PEG-α-CD/AM/liposome @amoxicillin double network hydrogel wound dressing-Multiple barriers for long-term drug release.

Abstract

Wound infection and poor wound healing are the major challenges of wound treatment. Antibiotic drug treatment is the effective way to inhibit wound infection. It is necessary to achieve sustained release of antibiotics to get a longer treatment for wound infection. The double network hydrogels based on liposome, polyethylene glycol (PEG), α- cyclodextrin (α-CD) and acrylamide (AM) were developed, in which liposome acts as amoxicillin repository.
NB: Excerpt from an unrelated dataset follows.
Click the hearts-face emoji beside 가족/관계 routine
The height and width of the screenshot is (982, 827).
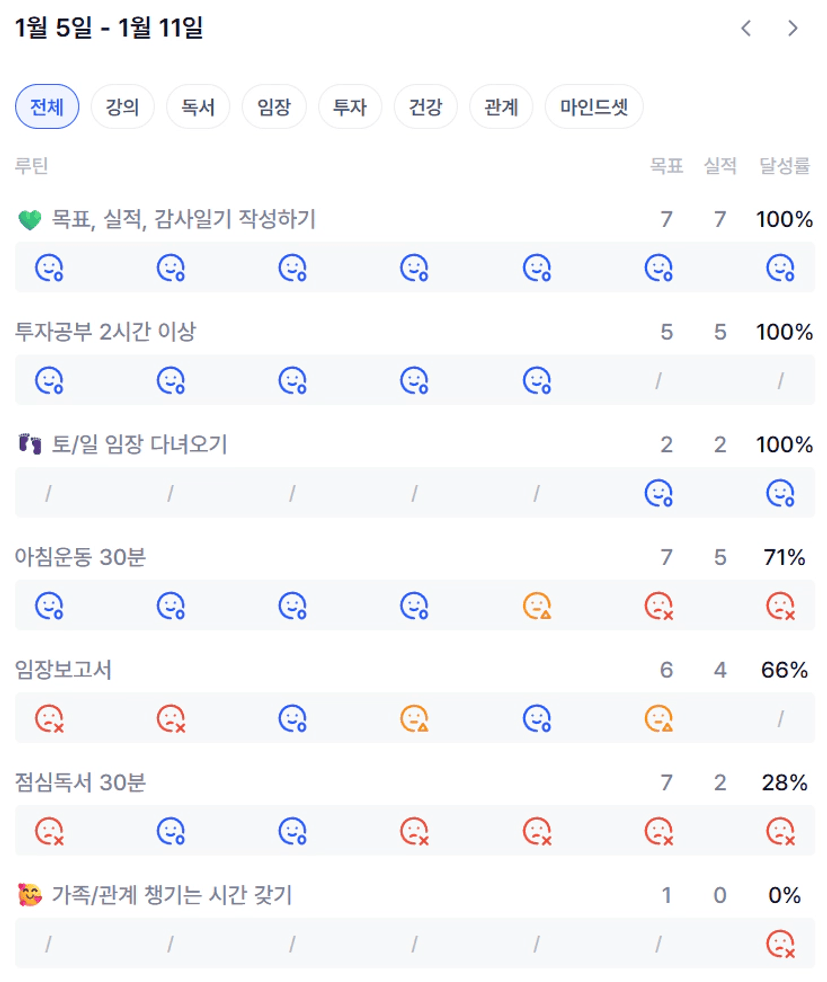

Because the drug would release from the multiple barriers including two cavities of liposome and α-CD, as well as polyethylene glycol -α- cyclodextrin/acrylamide (PEG-CD/AM) double network, the PEG-α-CD/AM/liposome @amoxicillin double network hydrogels could achieve sustained drug release. The drug release assay showed that the dressing could release amoxicillin continuously until 12 days, than that of 8th day for single-network hydrogel releasing. The antibacterial ratio of the hydrogel could reach above 80%. What's more, the hydrogels present adjustable mechanical strength by changing the ratio of the components. The swelling ratio proved that the hydrogel had potential ability to absorb wound exudates. The cytotoxicity test of the hydrogels demonstrated excellent biocompatibility. These results indicated that this study can provide a new thought for antibacterial wound dressing and has a broad application prospect.